Information START

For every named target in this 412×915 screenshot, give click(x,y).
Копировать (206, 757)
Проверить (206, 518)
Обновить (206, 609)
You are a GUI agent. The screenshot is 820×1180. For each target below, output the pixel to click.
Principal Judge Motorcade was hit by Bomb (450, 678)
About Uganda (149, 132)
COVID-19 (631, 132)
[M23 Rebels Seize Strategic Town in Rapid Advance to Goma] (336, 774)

Information END

Every line in the entries above that has the word "target" should be identified and copied.

For every named target in this 412×915 screenshot, give click(x,y).
You are a GUI agent. The screenshot is 820×1180. For each target below, output the pixel to click.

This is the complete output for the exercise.